:: Available records ::
=-=-=
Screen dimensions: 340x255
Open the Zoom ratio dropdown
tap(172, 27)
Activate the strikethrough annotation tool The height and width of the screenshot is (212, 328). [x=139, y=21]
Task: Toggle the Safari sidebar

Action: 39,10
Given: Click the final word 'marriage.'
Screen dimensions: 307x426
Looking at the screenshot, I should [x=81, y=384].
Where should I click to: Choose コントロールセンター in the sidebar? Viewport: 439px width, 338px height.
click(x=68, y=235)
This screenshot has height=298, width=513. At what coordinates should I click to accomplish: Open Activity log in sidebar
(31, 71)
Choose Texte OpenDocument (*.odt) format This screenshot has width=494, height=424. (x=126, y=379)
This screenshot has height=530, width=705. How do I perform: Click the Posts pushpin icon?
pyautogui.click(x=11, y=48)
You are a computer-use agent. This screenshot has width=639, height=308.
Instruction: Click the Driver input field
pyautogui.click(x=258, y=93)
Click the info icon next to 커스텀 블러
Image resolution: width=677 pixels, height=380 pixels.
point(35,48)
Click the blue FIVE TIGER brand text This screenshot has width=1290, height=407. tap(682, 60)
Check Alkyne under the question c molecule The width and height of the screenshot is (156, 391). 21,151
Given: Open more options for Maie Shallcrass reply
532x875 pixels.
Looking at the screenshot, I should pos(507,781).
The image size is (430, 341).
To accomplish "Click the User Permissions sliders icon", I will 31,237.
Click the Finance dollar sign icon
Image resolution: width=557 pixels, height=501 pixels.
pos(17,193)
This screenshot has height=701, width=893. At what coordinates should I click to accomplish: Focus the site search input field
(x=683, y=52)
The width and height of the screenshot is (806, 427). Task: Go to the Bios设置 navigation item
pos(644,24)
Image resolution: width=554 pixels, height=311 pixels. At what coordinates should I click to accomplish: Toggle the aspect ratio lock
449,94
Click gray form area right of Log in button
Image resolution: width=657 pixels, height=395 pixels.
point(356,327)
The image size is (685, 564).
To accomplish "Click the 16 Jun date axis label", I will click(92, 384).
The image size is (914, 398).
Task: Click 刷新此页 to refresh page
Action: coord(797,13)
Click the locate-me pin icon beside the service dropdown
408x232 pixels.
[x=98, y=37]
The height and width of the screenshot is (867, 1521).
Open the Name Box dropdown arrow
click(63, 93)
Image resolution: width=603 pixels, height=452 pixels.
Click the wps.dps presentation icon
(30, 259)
=-=-=
:: Task prompt ::
Retyping the data above exactly and in full is the task.

:: Answer ::
Screen dimensions: 340x255
Open the Zoom ratio dropdown
tap(172, 27)
Activate the strikethrough annotation tool The height and width of the screenshot is (212, 328). [x=139, y=21]
Task: Toggle the Safari sidebar

Action: 39,10
Given: Click the final word 'marriage.'
Screen dimensions: 307x426
Looking at the screenshot, I should [x=81, y=384].
Where should I click to: Choose コントロールセンター in the sidebar? Viewport: 439px width, 338px height.
click(x=68, y=235)
This screenshot has height=298, width=513. At what coordinates should I click to accomplish: Open Activity log in sidebar
(31, 71)
Choose Texte OpenDocument (*.odt) format This screenshot has width=494, height=424. (x=126, y=379)
This screenshot has height=530, width=705. How do I perform: Click the Posts pushpin icon?
pyautogui.click(x=11, y=48)
You are a computer-use agent. This screenshot has width=639, height=308.
Instruction: Click the Driver input field
pyautogui.click(x=258, y=93)
Click the info icon next to 커스텀 블러
Image resolution: width=677 pixels, height=380 pixels.
point(35,48)
Click the blue FIVE TIGER brand text This screenshot has width=1290, height=407. tap(682, 60)
Check Alkyne under the question c molecule The width and height of the screenshot is (156, 391). 21,151
Given: Open more options for Maie Shallcrass reply
532x875 pixels.
Looking at the screenshot, I should pos(507,781).
The image size is (430, 341).
To accomplish "Click the User Permissions sliders icon", I will 31,237.
Click the Finance dollar sign icon
Image resolution: width=557 pixels, height=501 pixels.
pos(17,193)
This screenshot has height=701, width=893. At what coordinates should I click to accomplish: Focus the site search input field
(x=683, y=52)
The width and height of the screenshot is (806, 427). Task: Go to the Bios设置 navigation item
pos(644,24)
Image resolution: width=554 pixels, height=311 pixels. At what coordinates should I click to accomplish: Toggle the aspect ratio lock
449,94
Click gray form area right of Log in button
Image resolution: width=657 pixels, height=395 pixels.
point(356,327)
The image size is (685, 564).
To accomplish "Click the 16 Jun date axis label", I will click(92, 384).
The image size is (914, 398).
Task: Click 刷新此页 to refresh page
Action: coord(797,13)
Click the locate-me pin icon beside the service dropdown
408x232 pixels.
[x=98, y=37]
The height and width of the screenshot is (867, 1521).
Open the Name Box dropdown arrow
click(63, 93)
Image resolution: width=603 pixels, height=452 pixels.
Click the wps.dps presentation icon
(30, 259)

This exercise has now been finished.